There are many people to whom I owe a special word of thanks for their help to make my graduate studies possible. First, I would like to extend my sincere appreciation to Professor Jen-Chung Lou and Dr. Chao-Hsin Chien, my research advisors, for their guidance and assistance enabled the completion of this research. I am most grateful to them for providing me considerable freedom in directing my research. I would also like to thank Dr. Jeng Gong, Dr. Jenn-Gwo Hwu, Dr. Shui-Jinn Wang, Dr. Kwo-Ming Chang, Dr. Ming-Jer Chen, Dr. Tseung-Yuen Tseng and Dr. Bing-Yue Tsui for reading this thesis and serving on my oral examination committee. I am grateful to them for giving valuable criticism and suggestions for improving the exposition of the material in this dissertation.

I am indebted to the many professional and friendly staff members in National Nano-Devices Laboratories. I would like to thank my classmates Dr. Ching-Wei Chen, Mr. Wen-Tai Lu and junior classmates Mr. Shin-Chang Chen, Mr. Yen-Ting Chen and Mr. Tsung-Han Li for their useful discussions and suggestions.
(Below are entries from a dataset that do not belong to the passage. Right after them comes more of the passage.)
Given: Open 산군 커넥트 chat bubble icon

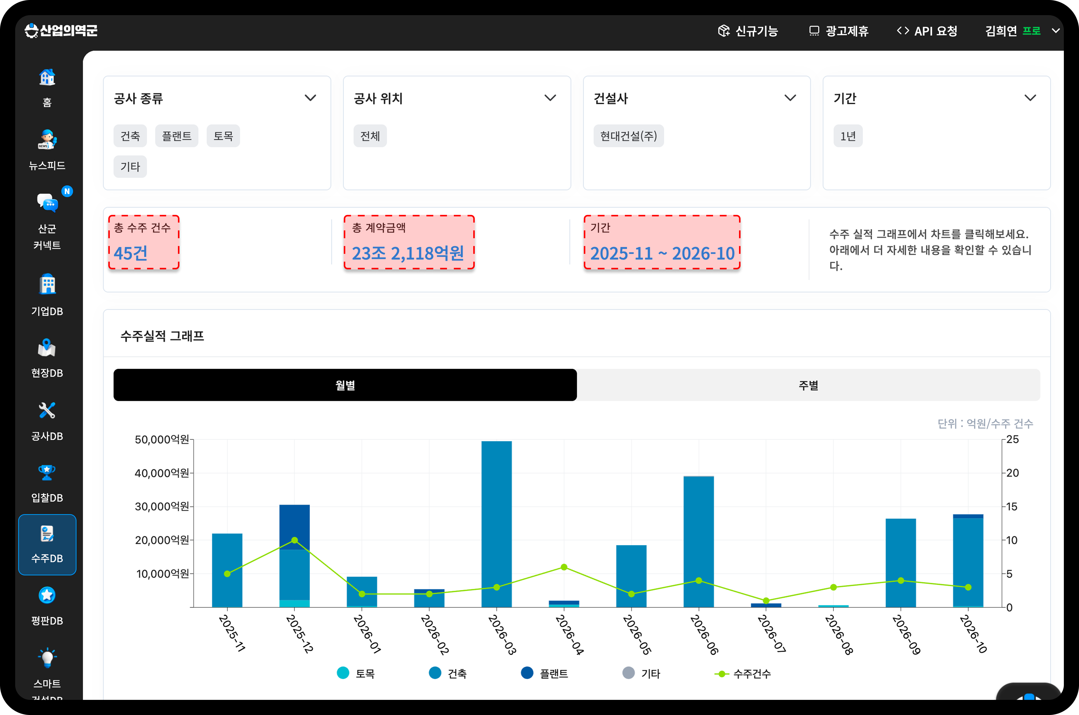Looking at the screenshot, I should tap(47, 202).
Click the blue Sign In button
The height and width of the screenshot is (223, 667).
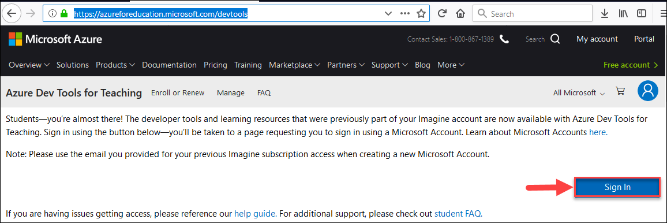pos(617,187)
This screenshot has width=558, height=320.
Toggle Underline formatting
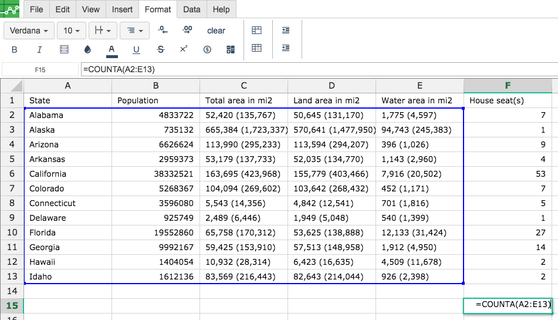click(136, 49)
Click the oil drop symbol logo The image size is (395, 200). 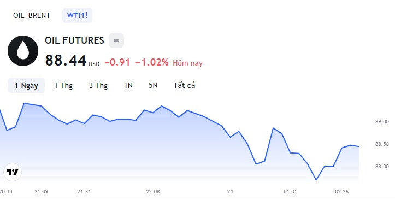coord(23,51)
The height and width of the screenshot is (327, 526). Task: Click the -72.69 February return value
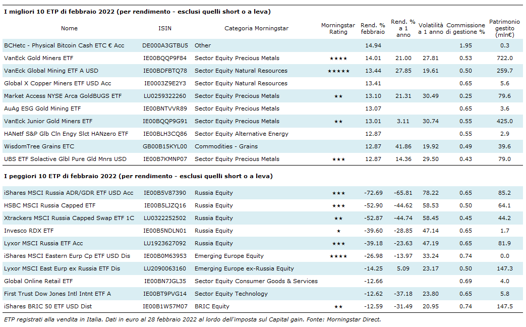(x=373, y=193)
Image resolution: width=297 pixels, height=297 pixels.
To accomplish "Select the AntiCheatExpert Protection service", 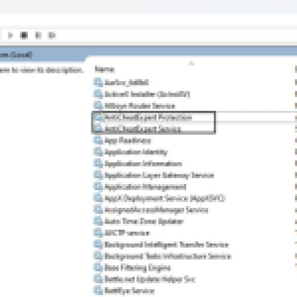I will [x=148, y=117].
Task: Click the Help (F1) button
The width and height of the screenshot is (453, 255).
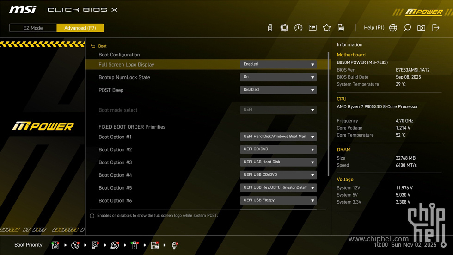Action: [374, 28]
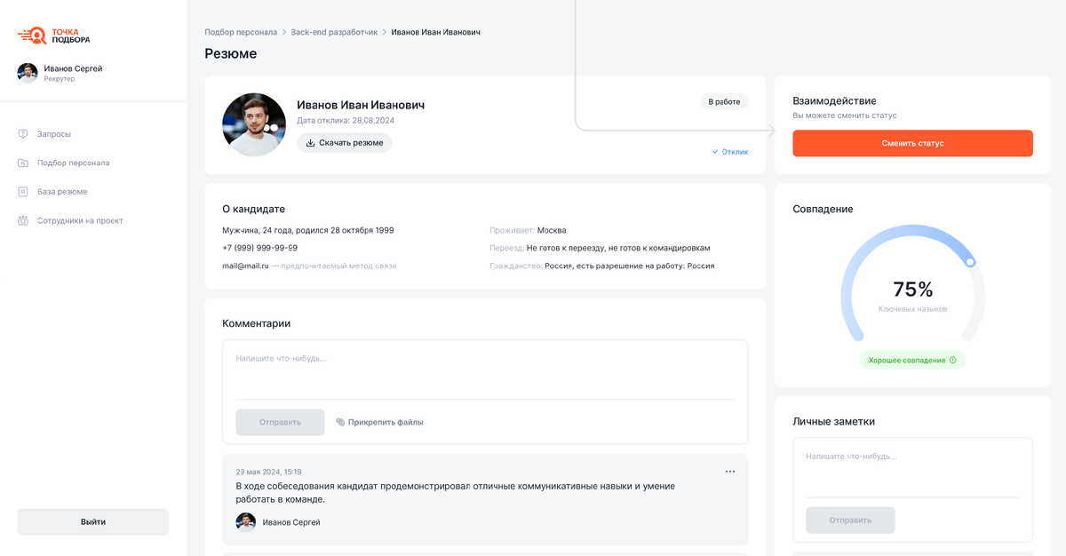Screen dimensions: 1066x556
Task: Click the checkmark before Отклик
Action: tap(713, 152)
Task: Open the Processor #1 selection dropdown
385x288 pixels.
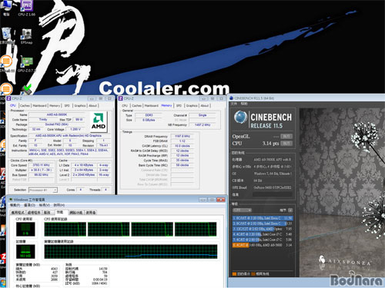Action: 43,190
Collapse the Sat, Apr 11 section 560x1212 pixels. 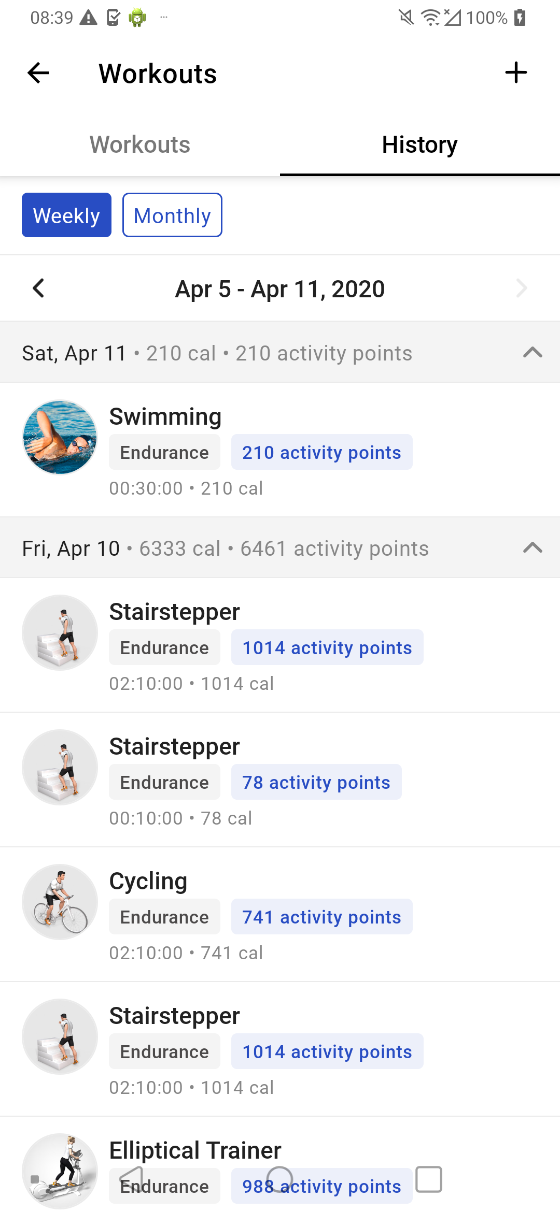(533, 353)

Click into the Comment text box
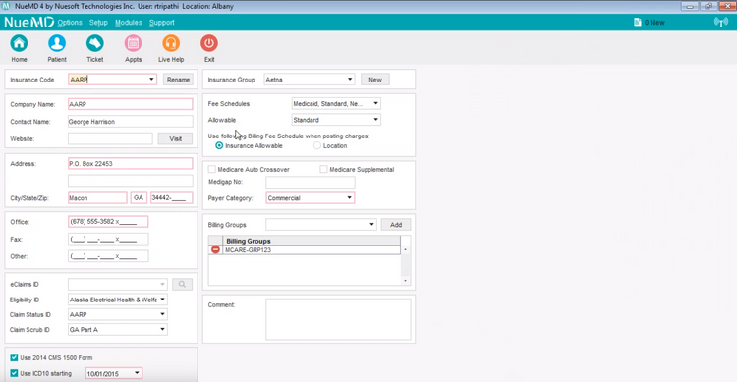(x=338, y=319)
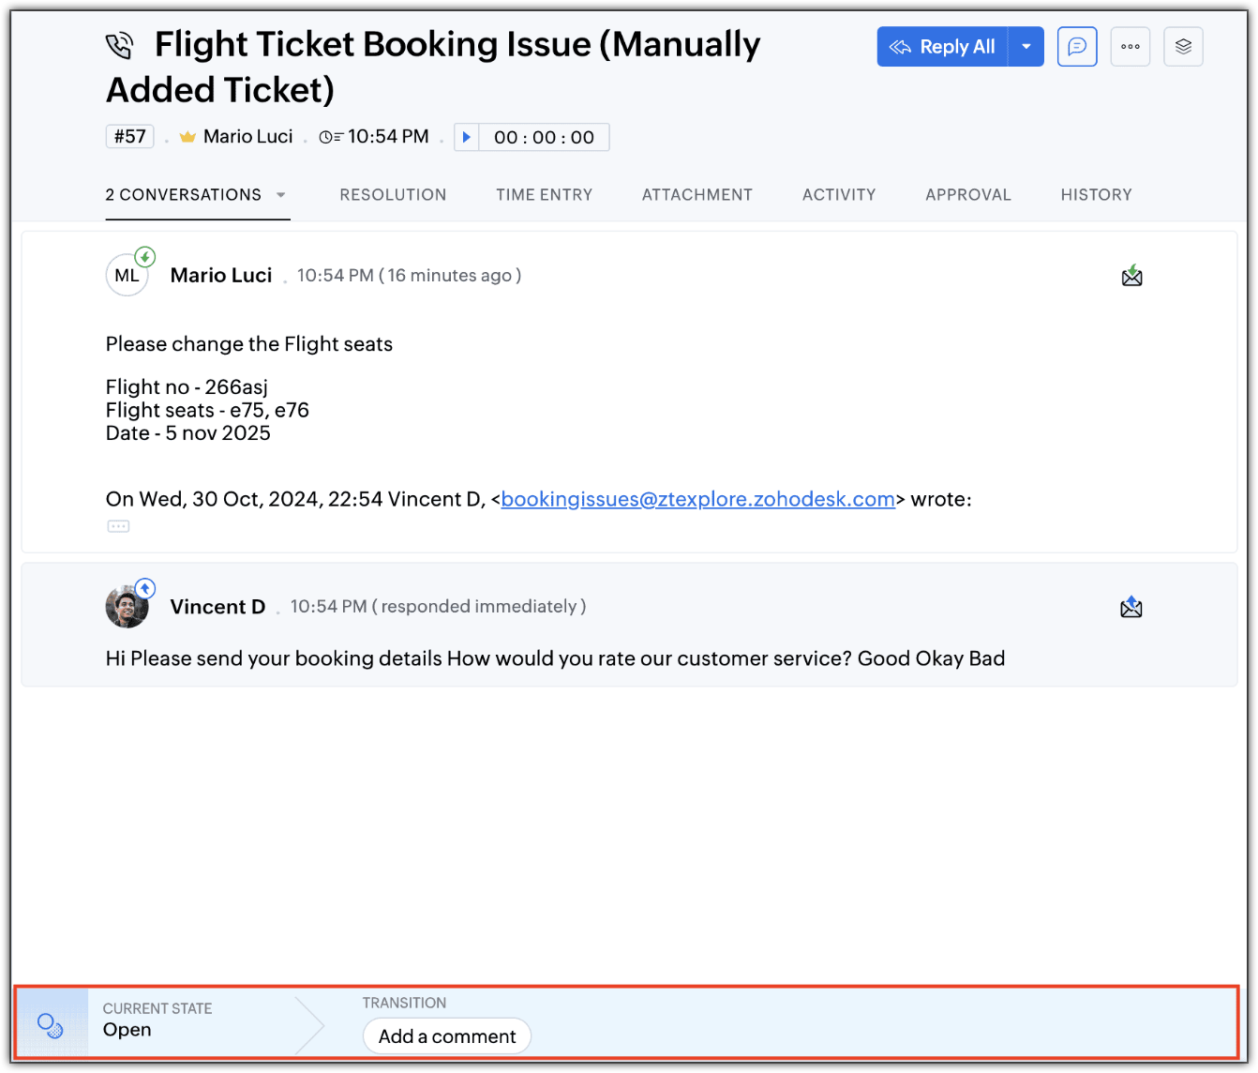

Special appreciation is also extended to Mei-Ling Fan and her parents, brother and sister for their kindly supported and encouraged me.

Finally, I would like to express my greatest appreciation to my parents, brother and sister who have supported and encouraged me through the years. Their love has always been the motive power to make me move forward and stay positive.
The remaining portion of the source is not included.